The new reporter gene allows researchers to see the genetic activity happening within cells using ultrasound which, they said, can penetrate deeply through tissue.
The "acoustic reporter genes," developed by the researchers, borrowed proteins from a species of buoyant bacteria that contained tiny air-filled protein compartments called gas vesicles.
Since the gas vesicles showed up strongly in ultrasound imaging, the researchers found a way to engineer cells to form these tiny structures when a specific genetic program was active -- enabling the process to be highlighted under ultrasound scans.
To achieve this, the researchers transplanted a genetic program of nine genes from a bacteria into mammalian cells -- cells derived from human kidneys (HEK cells), which the researchers said had never been done before.
The study noted that this was a complex process since bacteria and mammals read their respective genetic codes differently.

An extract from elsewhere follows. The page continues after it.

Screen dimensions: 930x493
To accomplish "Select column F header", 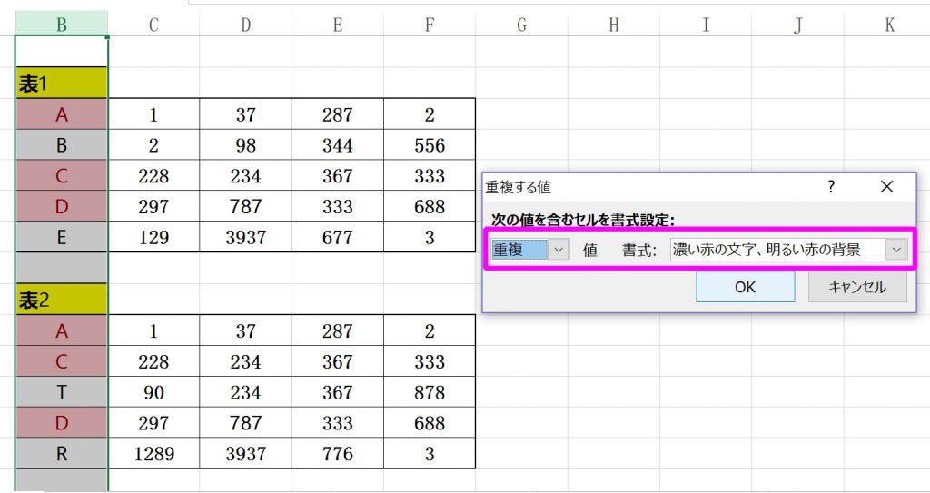I will point(429,25).
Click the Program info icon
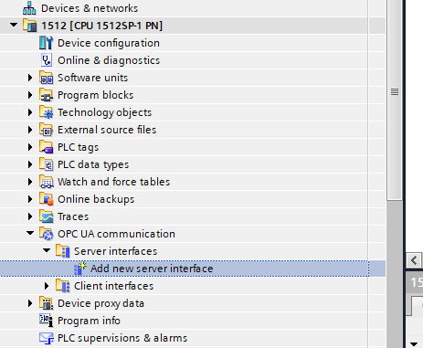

So even if the reporter gene was attached successfully to the bacterial DNA and inserted into the cells, the researchers said that they were not sure if the human kidney cells would process the DNA as expected.

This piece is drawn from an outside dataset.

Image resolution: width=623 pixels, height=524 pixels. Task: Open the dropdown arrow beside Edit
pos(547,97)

"The translation machinery is very different in the two kinds of cells," said co-author of the study Arash Farhadi from the Heritage Medical Research Institute in the US.
Farhadi said that the process by which bacterial cells processed DNA and made the intermediary RNA molecules involved in protein making was different from how the mammalian cells did it.
"One of the biggest differences is that in bacteria it is common to have multiple genes arranged in the DNA such that they are transcribed into one shared piece of RNA, which is then translated into all the corresponding proteins, whereas in eukaryotes, every gene is usually on its own," Farhadi explained.
The researchers found a solution from yet another source of DNA -- viruses.
"Viruses also need to trick mammalian cells into expressing a bunch of proteins," said Mikhail Shapiro, co-author of the paper from Caltech.
The research team used DNA from viruses to trick the cell into producing multiple genes from a shared piece of RNA.
Using this approach, Shapiro and his team combined eight genes together on a single piece of RNA.
However, even with this done, the cells were making the expected proteins, but not in the right ratios for them to assemble into the gas vesicles.
"A building might be made of wood, glass, and bricks, but if workers show up with mostly windows and only a few bricks, they will not be able to construct a building," Shapiro explained.
The researchers said that it took several years of systematic experimentation to make the mammalian cells produce the right ratio of the gas vesicle proteins.
Now they hope to use the method to study gene expression in tumours, immune cells, neurons, and other cell types in living organisms.
"There has been more than 20 years of work improving fluorescent proteins, and we probably have 20 years of work to improve what we've developed, but this is a key proof of concept," Shapiro said.